Monday, Jan. 29, 1951
Second Front
Look magazine has not been among the admirers of General Douglas MacArthur. In an article two years ago, his occupation regime was ticked off as "highhanded and inept." Last week, as might be expected, a Look article said that MacArthur should be removed from command because of the reverses in Korea. As might also be expected, the writer of the article was the New York Herald Tribune's Correspondent Homer Bigart, who has been harshly critical of MacArthur's conduct of the war from the beginning.
In Look, battle-worn Correspondent Bigart flatly blamed MacArthur for the "unsound deployment of the United Nations forces and a momentous blunder." He shed an editorial tear for the "great tragedy that a man who served his country so nobly should be hounded and disparaged in the final hours of his career. But that," Bigart added, "is one of the occupational hazards of being a general. MacArthur grossly miscalculated . . . the forces against him. And no nation in the spot we are now in can string along with a leader whose ill-considered decision to launch the offensive of November 24 precipitated and magnified the swift disaster."

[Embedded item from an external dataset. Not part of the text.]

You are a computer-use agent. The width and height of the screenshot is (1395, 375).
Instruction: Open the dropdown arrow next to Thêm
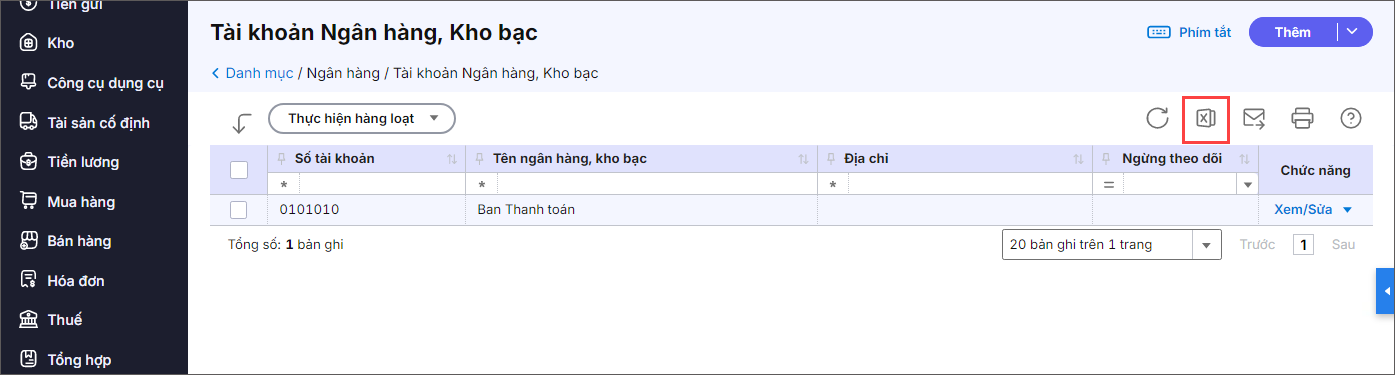click(x=1353, y=32)
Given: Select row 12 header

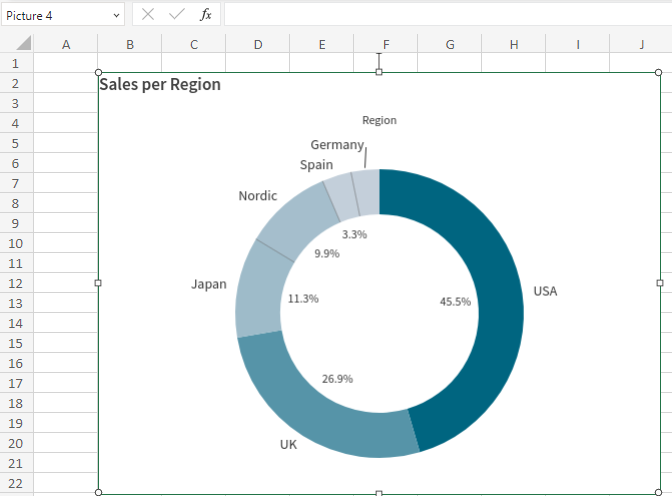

Look's editors had cabled Bigart for "a report on the situation in Korea," after he had made much the same charges early in December in a dispatch to the Herald Tribune from Seoul. MacArthur had ignored the Trib story. But this time, prompted by Radio Commentator Robert Montgomery, MacArthur fired off a scorching reply to Bigart's article.
"Throughout the Korean campaign," said MacArthur, "this same writer has repeatedly written off the Army as lost, and by his biased and inaccurate reporting held up to universal contempt the courage and fighting qualities of the gallant American soldier and the leadership of his officers . . . The identical attack of which you speak was carried in another periodical six weeks ago [the New York Herald Tribune], and was used by the Soviet as a weapon against the United States in the forum of the United Nations and was widely carried in the Soviet press."
MacArthur identified Bigart's charges as "a phase of the irresponsible propaganda campaign against the command." He added: "I know of no professional soldier who will fail to recognize that the tactics of which [Bigart] complains and which he understands so little probably saved the Eighth Army from destruction and certainly from much heavier losses."
Look's editors were planning no reply to MacArthur. Said Look piously: "We won't get into any feud with the general."